- Source: Jorge Jottar
Jorge Jottar (26 June 1929 – 1 January 2014) was a Chilean sports shooter whose specialty was the skeet shot. He was world champion of this discipline in 1966, winning the World Shooting Championships held in Wiesbaden, Germany, where he hit 197 cymbals of 200.
Biography
He was born on 26 June 1929, in the commune of Requínoa, Caupolicán department, province of Colchagua, to Lebanese immigrants. He studied at the O'Higgins Institute in Rancagua, and subsequently devoted himself to the fruit trade. He married Teresa Nasrallah, with whom he had 7 children, one of them being Patricio Jottar current CEO of Compañía de Cervecerías Unidas (CCU), Chile's biggest brewery. He began practicing skeet shooting in 1961.

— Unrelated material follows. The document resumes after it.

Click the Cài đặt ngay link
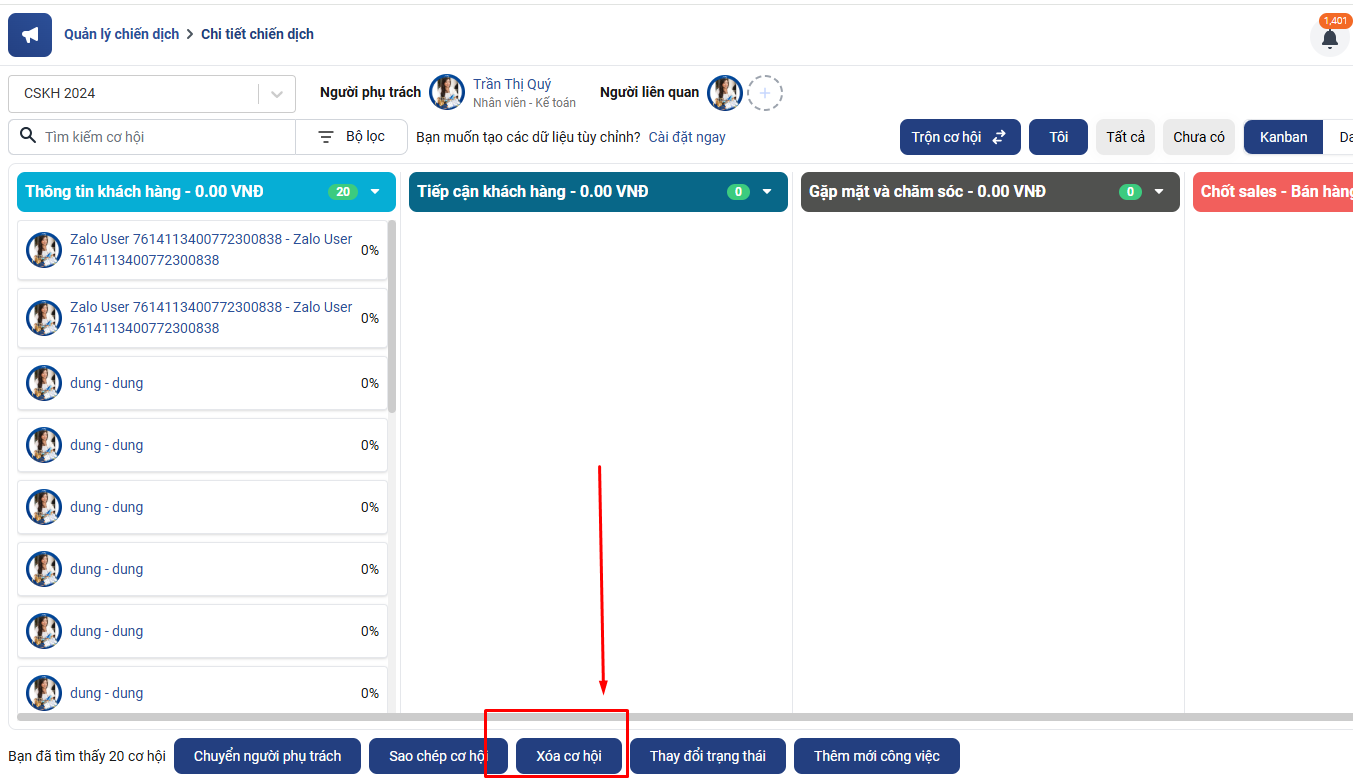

He won second place in Olympic skeet shooting at the 1965 World Shotgun Championships held in November 1965 at the Club de Lo Curro, Santiago, Chile. On the occasion he obtained a mark of 196 cymbals of 200, being only surpassed by the German Konrad Wirnhier, who achieved the 199 / 200.5 mark. He also integrated the Chilean skeet shooting team, along with Ángel Marentis, Enrique Núñez and Gilberto Navarro, who achieved second place in that category.
The following year, he participated in the 1966 World Shooting Championships held in Wiesbaden, then belonging to the Federal Republic of Germany. The tournament brought together 1050 specialists from 52 countries, including six Chileans; In addition to Jottar, Juan Enrique Lira, Gilberto Navarro, Carlos Pabst, Pedro Estay, and Fritz Dreyer, commander of the Chilean Air Force, attended. In the German World Cup, Jottar surpassed his 1965 mark, achieving 197/200 cymbals, with what achieved the first place of the appointment, surpassing Hans Joachin Suppli of East Germany, who made 196/200, and the Polish Artur Rogovski, whose mark was 195/200 cymbals. His feat made him deserving of the prize to the Best Athlete of Chile 1966, awarded by the Circle of Sports Journalists of Chile.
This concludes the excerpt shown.